## Problem
Scan the data below. Pull out each line where "computer" occurs.

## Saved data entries

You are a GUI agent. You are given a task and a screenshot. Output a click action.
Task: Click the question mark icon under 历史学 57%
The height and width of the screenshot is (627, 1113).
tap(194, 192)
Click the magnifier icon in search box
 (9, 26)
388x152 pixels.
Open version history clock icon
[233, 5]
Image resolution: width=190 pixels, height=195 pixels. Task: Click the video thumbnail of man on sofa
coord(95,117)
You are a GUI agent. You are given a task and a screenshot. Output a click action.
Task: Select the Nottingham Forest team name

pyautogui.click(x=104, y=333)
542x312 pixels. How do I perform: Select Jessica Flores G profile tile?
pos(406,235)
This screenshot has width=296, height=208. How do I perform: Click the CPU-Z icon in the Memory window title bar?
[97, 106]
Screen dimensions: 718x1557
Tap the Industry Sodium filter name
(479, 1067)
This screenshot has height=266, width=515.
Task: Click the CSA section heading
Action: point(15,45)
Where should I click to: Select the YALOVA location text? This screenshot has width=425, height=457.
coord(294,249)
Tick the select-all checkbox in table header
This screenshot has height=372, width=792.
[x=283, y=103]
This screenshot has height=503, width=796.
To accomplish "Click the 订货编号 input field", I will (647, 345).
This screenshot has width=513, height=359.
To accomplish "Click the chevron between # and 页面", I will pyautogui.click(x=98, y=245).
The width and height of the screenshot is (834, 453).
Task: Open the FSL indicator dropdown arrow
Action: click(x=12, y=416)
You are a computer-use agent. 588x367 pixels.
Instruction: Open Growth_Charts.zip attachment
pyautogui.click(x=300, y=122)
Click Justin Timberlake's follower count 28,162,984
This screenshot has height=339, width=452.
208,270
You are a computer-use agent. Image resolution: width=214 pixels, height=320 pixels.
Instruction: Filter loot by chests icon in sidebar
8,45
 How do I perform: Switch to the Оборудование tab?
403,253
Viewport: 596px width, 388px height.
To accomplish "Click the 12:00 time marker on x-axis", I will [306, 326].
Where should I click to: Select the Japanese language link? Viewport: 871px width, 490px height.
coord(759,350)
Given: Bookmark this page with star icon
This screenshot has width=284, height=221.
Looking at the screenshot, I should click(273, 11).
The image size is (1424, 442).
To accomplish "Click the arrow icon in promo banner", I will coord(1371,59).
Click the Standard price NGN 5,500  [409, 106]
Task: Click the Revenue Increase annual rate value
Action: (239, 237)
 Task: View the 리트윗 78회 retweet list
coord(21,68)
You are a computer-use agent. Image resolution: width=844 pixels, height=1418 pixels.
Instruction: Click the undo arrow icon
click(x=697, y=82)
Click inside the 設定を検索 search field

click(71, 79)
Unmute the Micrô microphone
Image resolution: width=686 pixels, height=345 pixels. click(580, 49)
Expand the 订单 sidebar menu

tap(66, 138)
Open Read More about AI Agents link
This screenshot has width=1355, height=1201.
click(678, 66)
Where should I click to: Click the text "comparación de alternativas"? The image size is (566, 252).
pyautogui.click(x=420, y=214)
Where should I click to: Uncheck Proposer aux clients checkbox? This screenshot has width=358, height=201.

## Exercise response
You are a computer-use agent. 588x367 pixels.
You are a computer-use agent. Image resolution: width=214 pixels, height=320 pixels.
You are a computer-use agent. Image resolution: width=844 pixels, height=1418 pixels.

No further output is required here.